We read Rule 17(c) to require a district court to “take whatever measures it deems proper to protect an incompetent person during litigation.” 30.64 Acres, 795 F.2d at 805. Under these circumstances, we conclude that the district court abused its discretion by staying Davis's cases until he is found competent (if ever). Such a stay order fails to adequately protect Davis's interests and thus does not constitute “another appropriate order” under Rule 17(c). Instead, it amounts to a dismissal with prejudice of Davis's actions. We therefore vacate the district court's order and remand to the district court for action consistent with this opinion. On remand, the district court is directed to consider whether it should appoint a guardian ad litem for Davis pursuant to Rule 17(c).7 If the district court declines to appoint a guardian, it should heed the advice herein, and craft an appropriate order designed to protect Davis's interests.

VACATED AND REMANDED, with instructions.

Each party shall bear its own costs.

FOOTNOTES

1.  In Davis's first § 1983 action, Davis filed motions for assignment of counsel or appointment of a guardian ad litem in September 2010 and July 2011. The September 2010 motion was construed as a motion for appointment of counsel under 28 U.S.C. § 1915(e)(1), which was denied by the magistrate judge, who cited a lack of extraordinary circumstances. The magistrate judge did not address Davis's alternative request for appointment of a guardian ad litem.In Davis's second action, Davis filed motions for assignment of counsel or appointment of a guardian ad litem in September 2010, August 2011, and February 2012. The motions filed in September 2010 and August 2011 were also construed as motions for appointment of counsel and were denied. The magistrate judge again did not address Davis's alternative request for appointment of a guardian ad litem.

2.  A Keyhea order permits the long-term involuntary medication of an inmate upon a court finding that the course of involuntary medication is recommended and that the prisoner, as a result of mental disorder, is gravely disabled and incompetent to refuse medication, or is a danger to himself or others. See Keyhea, 223 Cal.Rptr. at 755–56.

3.  Other than briefly mentioning Davis's alternative request for appointment of counsel, the magistrate judge did not discuss whether appointment of counsel was appropriate.

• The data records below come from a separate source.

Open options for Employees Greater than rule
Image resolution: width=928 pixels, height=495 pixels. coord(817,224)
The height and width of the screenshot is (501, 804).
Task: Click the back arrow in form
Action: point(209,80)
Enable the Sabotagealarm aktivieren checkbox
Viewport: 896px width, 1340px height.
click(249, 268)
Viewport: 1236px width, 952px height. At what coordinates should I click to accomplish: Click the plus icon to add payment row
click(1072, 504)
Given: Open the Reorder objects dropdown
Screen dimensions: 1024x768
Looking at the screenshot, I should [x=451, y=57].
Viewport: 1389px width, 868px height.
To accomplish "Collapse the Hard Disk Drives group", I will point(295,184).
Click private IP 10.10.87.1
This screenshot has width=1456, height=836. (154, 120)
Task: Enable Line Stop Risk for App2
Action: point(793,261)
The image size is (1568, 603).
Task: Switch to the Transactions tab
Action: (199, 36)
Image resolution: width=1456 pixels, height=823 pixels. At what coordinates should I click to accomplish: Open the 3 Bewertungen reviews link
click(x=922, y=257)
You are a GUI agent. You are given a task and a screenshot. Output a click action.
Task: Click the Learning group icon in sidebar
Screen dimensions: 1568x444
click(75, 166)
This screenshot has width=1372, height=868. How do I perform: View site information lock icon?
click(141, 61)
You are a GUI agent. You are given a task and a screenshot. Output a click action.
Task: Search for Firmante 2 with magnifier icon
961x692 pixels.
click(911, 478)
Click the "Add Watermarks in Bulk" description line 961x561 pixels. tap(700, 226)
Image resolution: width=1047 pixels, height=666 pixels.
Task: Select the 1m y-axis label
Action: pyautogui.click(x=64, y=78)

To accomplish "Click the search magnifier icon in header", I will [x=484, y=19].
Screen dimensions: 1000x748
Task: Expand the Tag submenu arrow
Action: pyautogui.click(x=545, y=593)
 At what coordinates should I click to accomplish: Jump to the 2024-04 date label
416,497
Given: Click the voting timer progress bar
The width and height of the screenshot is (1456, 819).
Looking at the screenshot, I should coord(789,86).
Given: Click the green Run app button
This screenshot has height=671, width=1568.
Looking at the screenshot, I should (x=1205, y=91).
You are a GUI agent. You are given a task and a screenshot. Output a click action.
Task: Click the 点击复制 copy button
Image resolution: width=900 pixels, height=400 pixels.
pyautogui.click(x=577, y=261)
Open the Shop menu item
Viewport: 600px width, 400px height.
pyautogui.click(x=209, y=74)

4.  The court commends appellate pro bono counsel for agreeing to take on this representation given the difficulty of representing an incompetent litigant.

5.  Davis also appealed the district court's denial of his motion for a preliminary injunction. However, after obtaining pro bono counsel, Davis conceded in his Reply Brief that he no longer challenges the denial of the motion for a preliminary injunction. Therefore, we do not address that issue.

6.  Davis contends that we should review the district court's decision de novo because, as in 30.64 Acres of Land, the district court “failed in its legal duty to inquire into [Davis's] circumstances and to exercise its discretion.” 30.64 Acres of Land, 795 F.2d at 804. We find 30.64 Acres of Land distinguishable. There, although the defendant claimed to be incompetent and his claim was made credible by official documentation, the district court completely failed to consider whether Rule 17(c) applied. We concluded that Rule 17(c) imposes on the district court a legal obligation to consider whether an incompetent litigant is adequately protected. Id. at 805. Therefore, we viewed the district court's complete failure to consider Rule 17(c) as “a failure to exercise legally required discretion,” reviewable de novo. Id. Here, because the district court did consider the applicability of Rule 17(c), we review the district court's decision for an abuse of discretion.

7.  The district court is welcome to contact this court's Pro Se Unit Supervising Attorney for assistance in locating someone outside the Eastern District of California who would be willing to accept the appointment.